◆ PROVIDED PASSAGE
'''
When Egyptians overthrew their dictator in 2011, one of the first celebratory acts in Tahrir Square included the gang beating and sexual assault of American journalist Lara Logan, who, like the Dutch journalist, landed in the hospital.
The Logan rape has always
been portrayed as another unfortunate byproduct of mob violence. In
fact, it was much more than that. It was a warning shot fired by men
whose political beliefs are founded on a common pillar: Women must stay
out of the public square.
One of the hallmarks of
revolutionary victory in Tahrir Square has always been rape and sexual
harassment. Mobs of men routinely set upon women, isolating, stripping
and groping. No one is ever arrested or held accountable, and elected officials shrug their shoulders and blame the victims.
Vigilante groups have
been organized to track the incidents. Operation Anti-Sexual Harassment,
one of the groups, recorded 46 cases of sexual assaults and harassment
against women on Sunday night alone -- and has added 17 more to its list that the group said happened Monday.
Egyptian women are the
primary victims of sexual violence, and ultimately they are the intended
recipients of the message: Stay home, your input in government and
politics is not wanted.
Raping foreign
journalists -- guaranteed to attract global attention -- is merely a
more efficient way of getting that message across.
'''
◆ DATASET RECORDS
'''
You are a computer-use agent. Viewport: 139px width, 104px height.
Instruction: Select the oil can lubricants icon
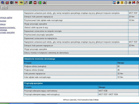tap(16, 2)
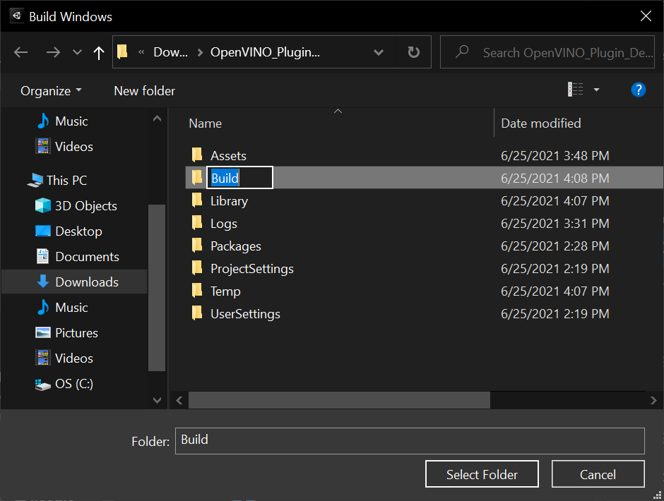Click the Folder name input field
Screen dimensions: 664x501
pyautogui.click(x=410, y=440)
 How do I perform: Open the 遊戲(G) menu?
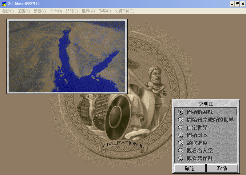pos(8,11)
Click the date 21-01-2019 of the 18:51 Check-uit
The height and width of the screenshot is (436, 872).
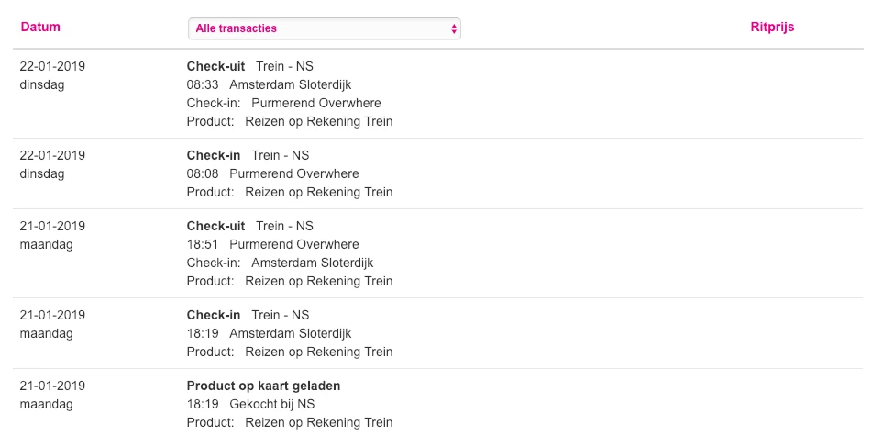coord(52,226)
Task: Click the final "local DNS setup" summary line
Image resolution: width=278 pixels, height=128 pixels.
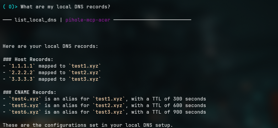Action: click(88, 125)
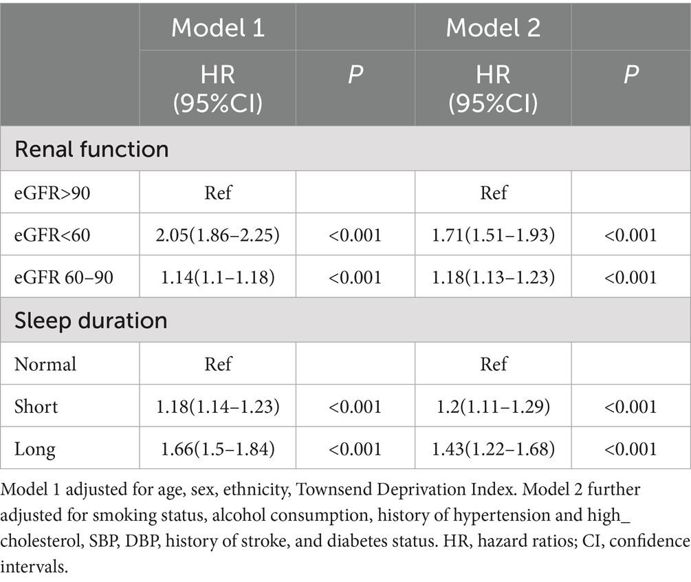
'''
◆ EXERCISE REQUIREMENTS
In the passage on sexual violence in Tahrir Square, how many cases of sexual assault and harassment against women did Operation Anti-Sexual Harassment record on Sunday night?

◆ SOLUTION TO THIS PROBLEM
46 cases.